Monitor job progress with notifications
You can receive notifications when a job or task starts, completes, or fails. You can send notifications to one or more email addresses or system destinations (for example, webhook destinations or Slack). See Add email and system notifications for job events.
Run your jobs with Databricks compute resources
Databricks clusters and SQL warehouses provide the computation resources for your jobs. You can run your jobs with a job cluster, an all-purpose cluster, or a SQL warehouse:
A job cluster is a dedicated cluster for your job or individual job tasks. Your job can use a job cluster that’s shared by all tasks or you can configure a cluster for individual tasks when you create or edit a task. An job cluster is created when the job or task starts and terminated when the job or task ends.
An all-purpose cluster is a shared cluster that is manually started and terminated and can be shared by multiple users and jobs.
To optimize resource usage, Databricks recommends using a job cluster for your jobs. To reduce the time spent waiting for cluster startup, consider using an all-purpose cluster. See Use Databricks compute with your jobs.
You use a SQL warehouse to run Databricks SQL tasks such as queries, dashboards, or alerts. You can also use a SQL warehouse to run dbt transformations with the dbt task.
To get started with Databricks Jobs:
Create your first Databricks jobs workflow with the quickstart.
Learn how to create and run workflows with the Databricks Jobs user interface.
Learn about monitoring job runs in the Databricks Jobs user interface.
Learn about configuration options for jobs.
Learn more about building, managing, and troubleshooting workflows with Databricks Jobs:
Learn how to communicate information between tasks in a Databricks job with task values.
Learn how to pass context about job runs into job tasks with task parameter variables.
Learn how to troubleshoot and fix failed jobs.
Get notified when your job runs start, complete or fail with job run notifications.
Trigger your jobs on a custom schedule or run a continuous job.
Learn how to run your Databricks job when new data arrives with file arrival triggers.
Learn how to use Databricks compute resources to run your jobs.

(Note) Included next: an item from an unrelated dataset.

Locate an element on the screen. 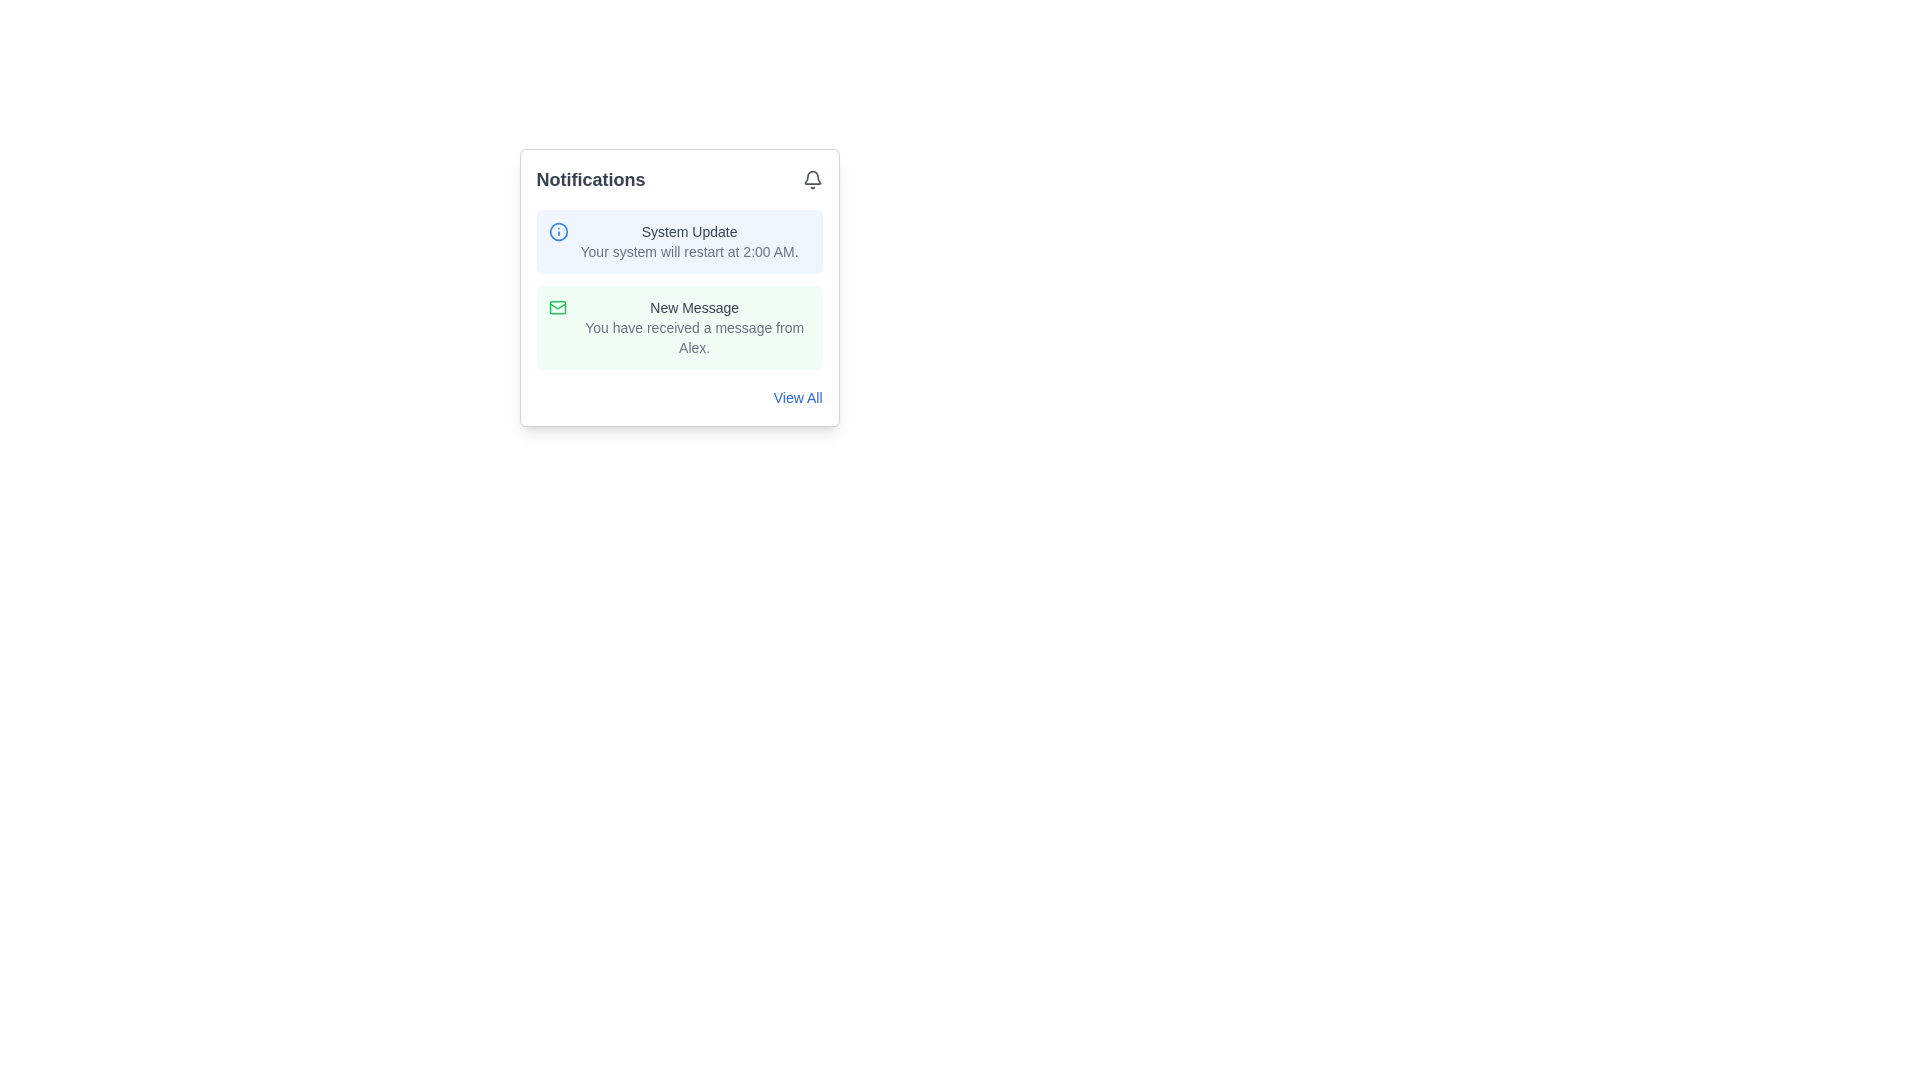 The width and height of the screenshot is (1920, 1080). the green outlined rectangular icon with rounded corners containing an envelope symbol, located to the left of the 'New Message' notification text within the notification card is located at coordinates (557, 308).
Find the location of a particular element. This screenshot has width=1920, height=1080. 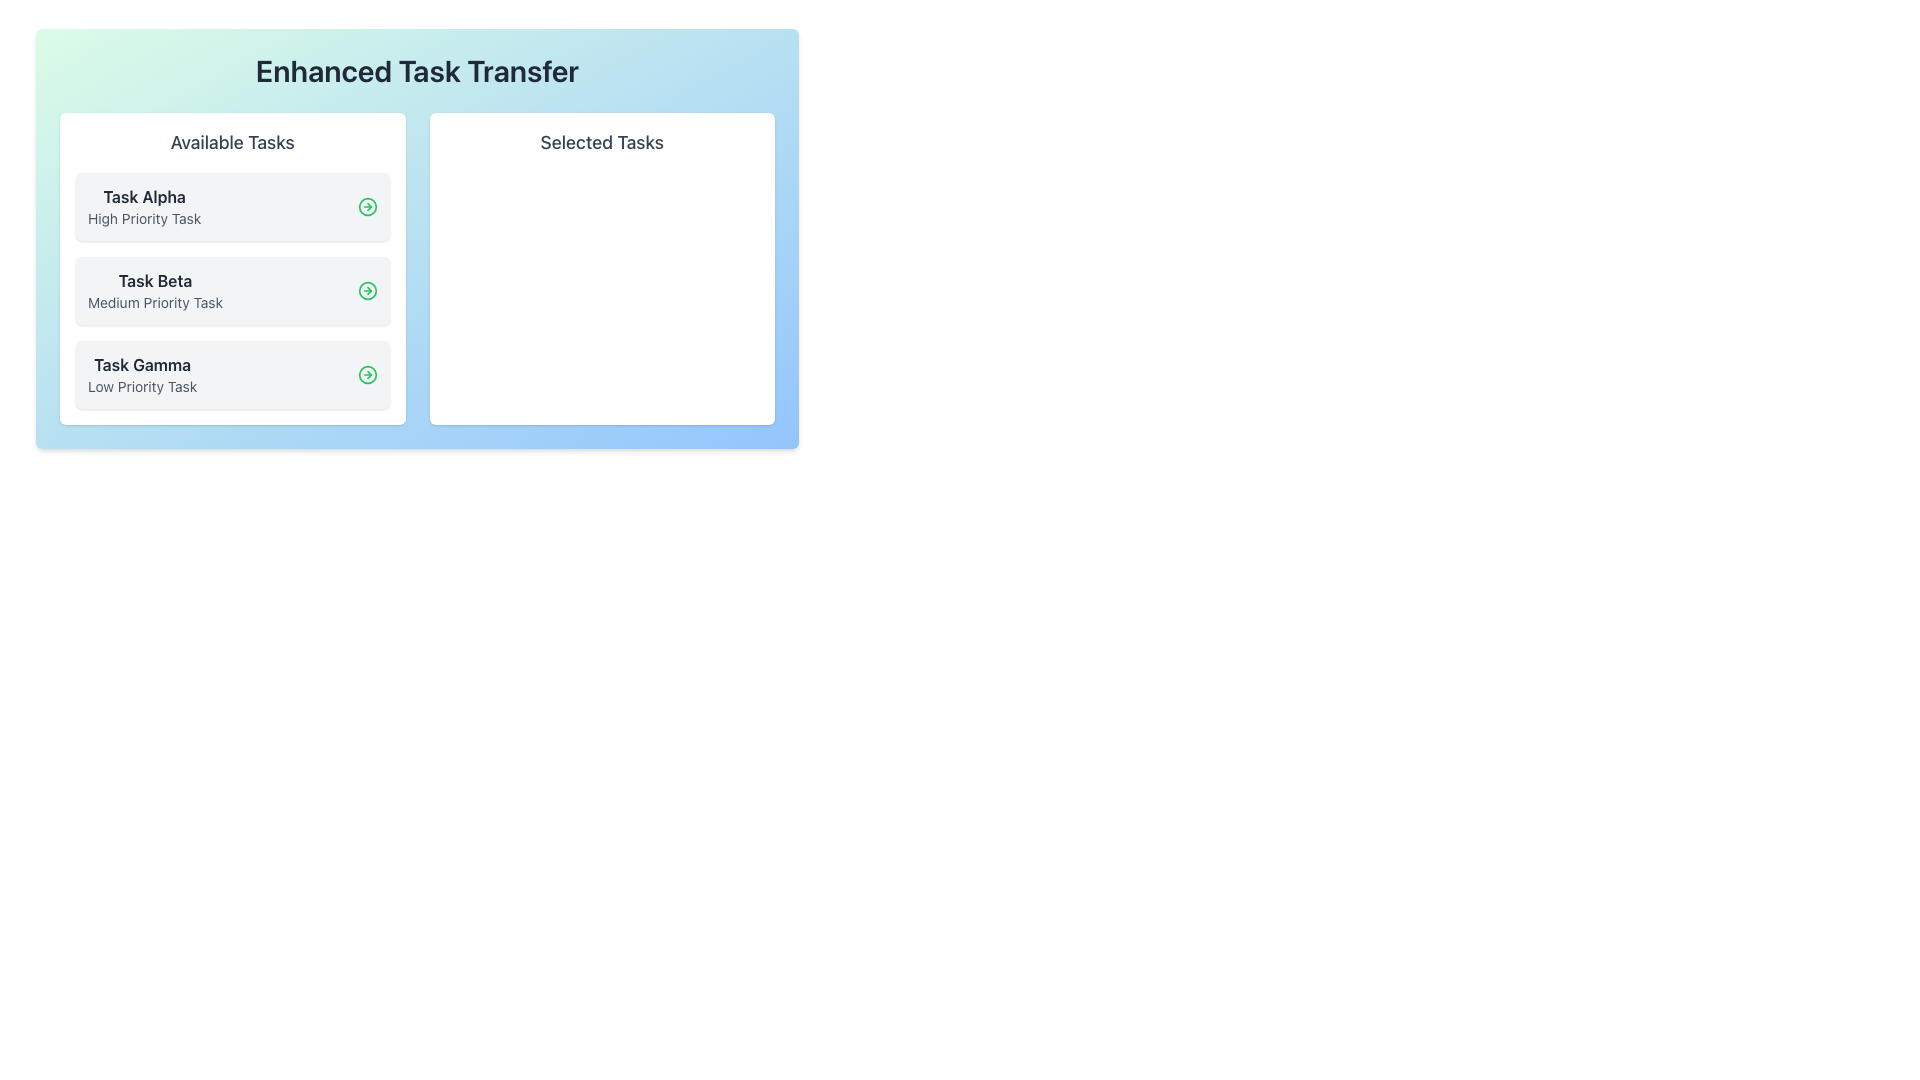

the Task item labeled 'Task Alpha' from the 'Available Tasks' section is located at coordinates (232, 207).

Learn about Jobs API updates to support creating and managing workflows with Databricks jobs.
Use how-to guides and tutorials to learn more about implementing data workflows with Databricks Jobs.
What is Delta Live Tables?
Delta Live Tables is a framework that simplifies ETL and streaming data processing. Delta Live Tables provides efficient ingestion of data with built-in support for Auto Loader, SQL and Python interfaces that support declarative implementation of data transformations, and support for writing transformed data to Delta Lake. You define the transformations to perform on your data, and Delta Live Tables manages task orchestration, cluster management, monitoring, data quality, and error handling.

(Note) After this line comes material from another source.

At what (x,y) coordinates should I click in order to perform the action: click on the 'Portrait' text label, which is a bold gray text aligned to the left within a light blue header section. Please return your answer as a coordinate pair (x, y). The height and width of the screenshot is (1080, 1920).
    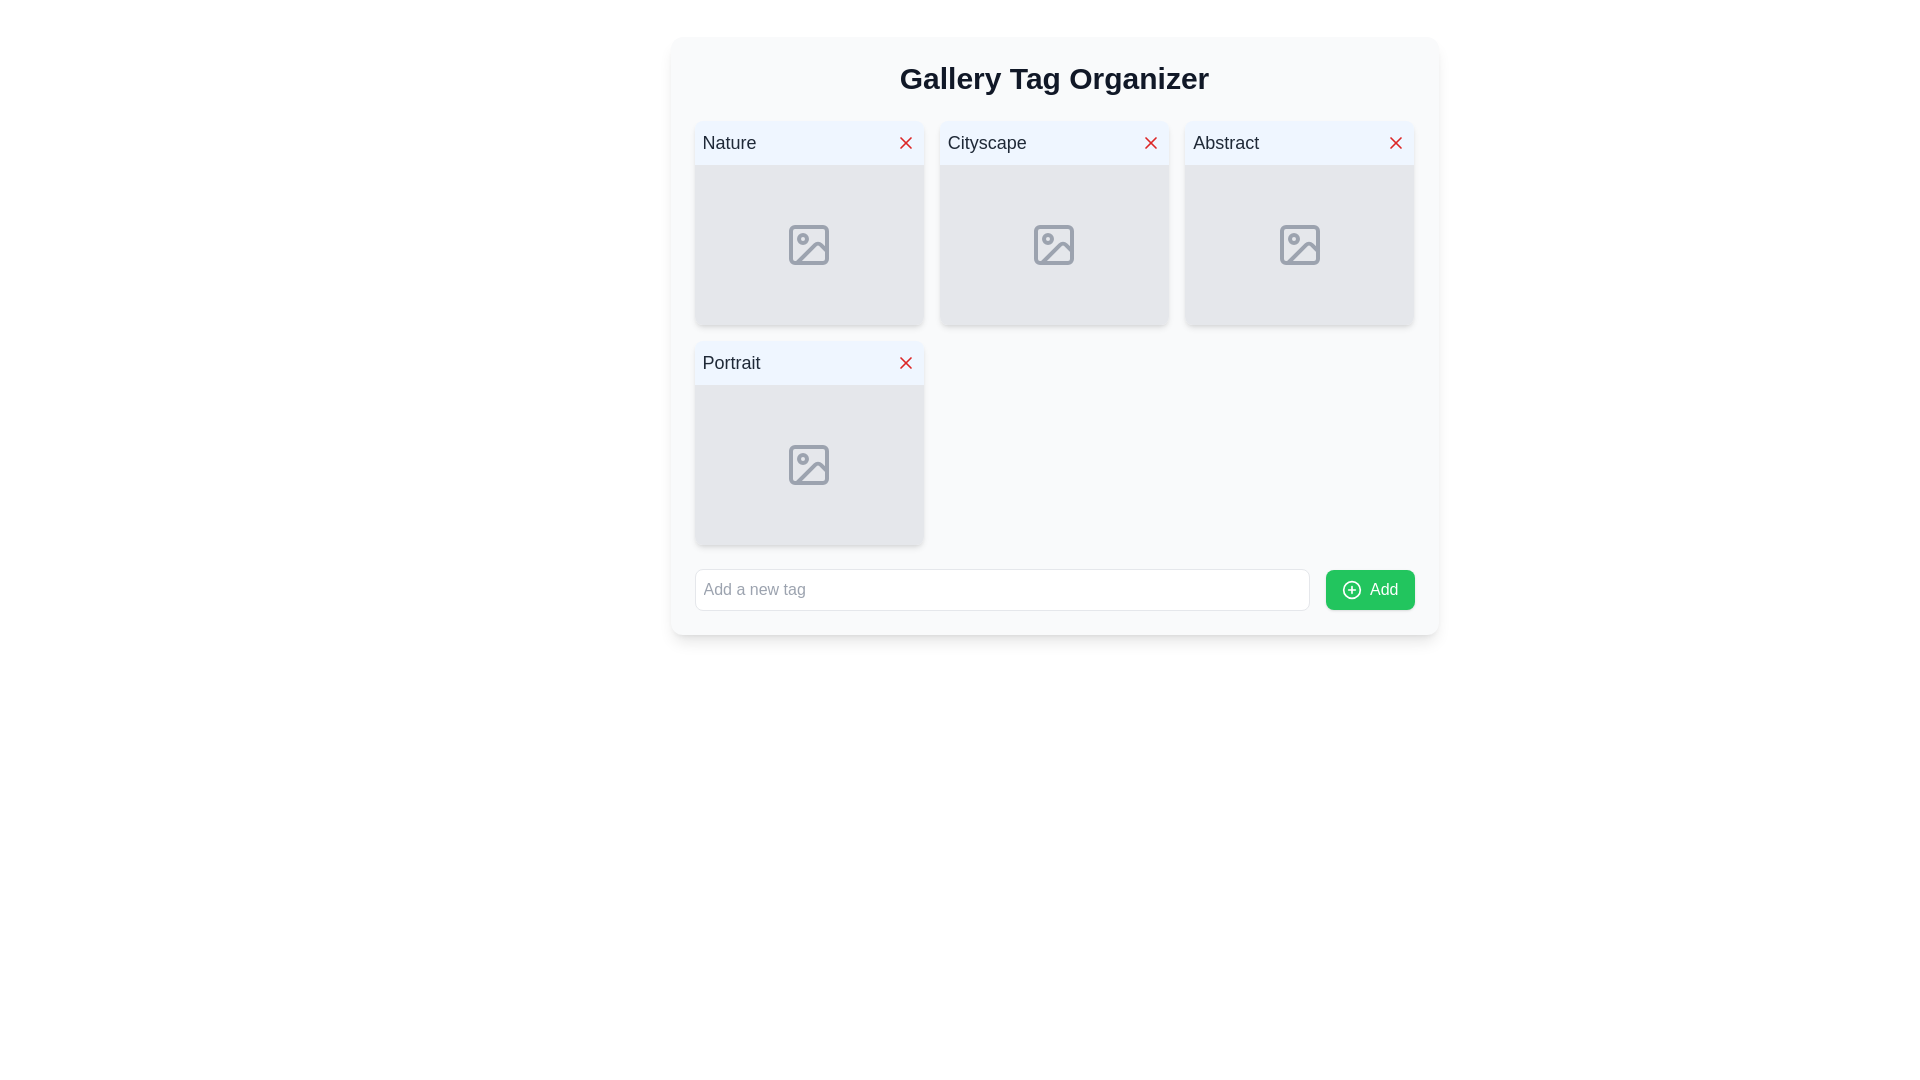
    Looking at the image, I should click on (730, 362).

To get started, see What is Delta Live Tables?.
Databricks Jobs and Delta Live Tables
Databricks Jobs and Delta Live Tables provide a comprehensive framework for building and deploying end-to-end data processing and analysis workflows.
Use Delta Live Tables for all ingestion and transformation of data. Use Databricks Jobs to orchestrate workloads composed of a single task or multiple data processing and analysis tasks in the Lakehouse platform, including Delta Live Tables ingestion and transformation.
As a workflow orchestration system, Databricks Jobs also supports:
Running jobs on a triggered basis, for example, running a workflow on a schedule.
Data analysis through SQL queries, machine learning and data analysis with notebooks, scripts, or external libraries, and so forth.
Running a job composed of a single task, for example, running an Apache Spark job packaged in a JAR.
Workflow orchestration with Apache AirFlow
Although Databricks recommends using Databricks Jobs to orchestrate your data workflows, you can also use Apache Airflow to manage and schedule your data workflows. With Airflow, you define your workflow in a Python file, and Airflow manages scheduling and running the workflow. See Orchestrate Databricks jobs with Apache Airflow.